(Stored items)
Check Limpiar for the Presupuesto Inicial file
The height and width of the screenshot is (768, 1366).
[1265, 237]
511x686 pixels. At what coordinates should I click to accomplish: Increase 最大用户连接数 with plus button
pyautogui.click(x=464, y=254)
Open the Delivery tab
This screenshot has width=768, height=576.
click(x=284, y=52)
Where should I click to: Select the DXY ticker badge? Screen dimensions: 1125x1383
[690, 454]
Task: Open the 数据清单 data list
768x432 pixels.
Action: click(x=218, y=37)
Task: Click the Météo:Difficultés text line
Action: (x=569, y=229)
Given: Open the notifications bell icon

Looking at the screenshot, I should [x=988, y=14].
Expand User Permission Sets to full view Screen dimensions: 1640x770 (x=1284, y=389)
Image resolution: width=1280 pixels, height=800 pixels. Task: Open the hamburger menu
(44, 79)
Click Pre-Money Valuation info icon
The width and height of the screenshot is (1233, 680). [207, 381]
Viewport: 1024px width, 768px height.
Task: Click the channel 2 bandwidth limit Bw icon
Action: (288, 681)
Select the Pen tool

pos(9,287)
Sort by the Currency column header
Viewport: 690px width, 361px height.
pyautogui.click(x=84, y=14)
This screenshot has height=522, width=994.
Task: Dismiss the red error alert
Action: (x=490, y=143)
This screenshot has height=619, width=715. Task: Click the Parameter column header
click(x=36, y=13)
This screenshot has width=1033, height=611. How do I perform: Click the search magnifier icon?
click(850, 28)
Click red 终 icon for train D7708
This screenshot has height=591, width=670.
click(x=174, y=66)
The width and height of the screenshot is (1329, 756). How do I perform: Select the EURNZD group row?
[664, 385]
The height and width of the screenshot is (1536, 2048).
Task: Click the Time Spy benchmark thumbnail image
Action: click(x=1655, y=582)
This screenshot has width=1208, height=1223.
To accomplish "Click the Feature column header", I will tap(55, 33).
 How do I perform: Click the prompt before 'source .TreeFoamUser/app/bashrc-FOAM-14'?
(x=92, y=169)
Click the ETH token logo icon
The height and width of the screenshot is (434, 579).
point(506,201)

— Work required —
Transcribe the data in full, keeping every detail.

— Expected answer —
Check Limpiar for the Presupuesto Inicial file
The height and width of the screenshot is (768, 1366).
[1265, 237]
511x686 pixels. At what coordinates should I click to accomplish: Increase 最大用户连接数 with plus button
pyautogui.click(x=464, y=254)
Open the Delivery tab
This screenshot has width=768, height=576.
click(x=284, y=52)
Where should I click to: Select the DXY ticker badge? Screen dimensions: 1125x1383
[690, 454]
Task: Open the 数据清单 data list
768x432 pixels.
Action: click(x=218, y=37)
Task: Click the Météo:Difficultés text line
Action: (x=569, y=229)
Given: Open the notifications bell icon

Looking at the screenshot, I should [x=988, y=14].
Expand User Permission Sets to full view Screen dimensions: 1640x770 (x=1284, y=389)
Image resolution: width=1280 pixels, height=800 pixels. Task: Open the hamburger menu
(44, 79)
Click Pre-Money Valuation info icon
The width and height of the screenshot is (1233, 680). [207, 381]
Viewport: 1024px width, 768px height.
Task: Click the channel 2 bandwidth limit Bw icon
Action: (288, 681)
Select the Pen tool

pos(9,287)
Sort by the Currency column header
Viewport: 690px width, 361px height.
pyautogui.click(x=84, y=14)
This screenshot has height=522, width=994.
Task: Dismiss the red error alert
Action: (x=490, y=143)
This screenshot has height=619, width=715. Task: Click the Parameter column header
click(x=36, y=13)
This screenshot has width=1033, height=611. How do I perform: Click the search magnifier icon?
click(850, 28)
Click red 终 icon for train D7708
This screenshot has height=591, width=670.
click(x=174, y=66)
The width and height of the screenshot is (1329, 756). How do I perform: Select the EURNZD group row?
[664, 385]
The height and width of the screenshot is (1536, 2048).
Task: Click the Time Spy benchmark thumbnail image
Action: click(x=1655, y=582)
This screenshot has width=1208, height=1223.
To accomplish "Click the Feature column header", I will tap(55, 33).
 How do I perform: Click the prompt before 'source .TreeFoamUser/app/bashrc-FOAM-14'?
(x=92, y=169)
Click the ETH token logo icon
The height and width of the screenshot is (434, 579).
point(506,201)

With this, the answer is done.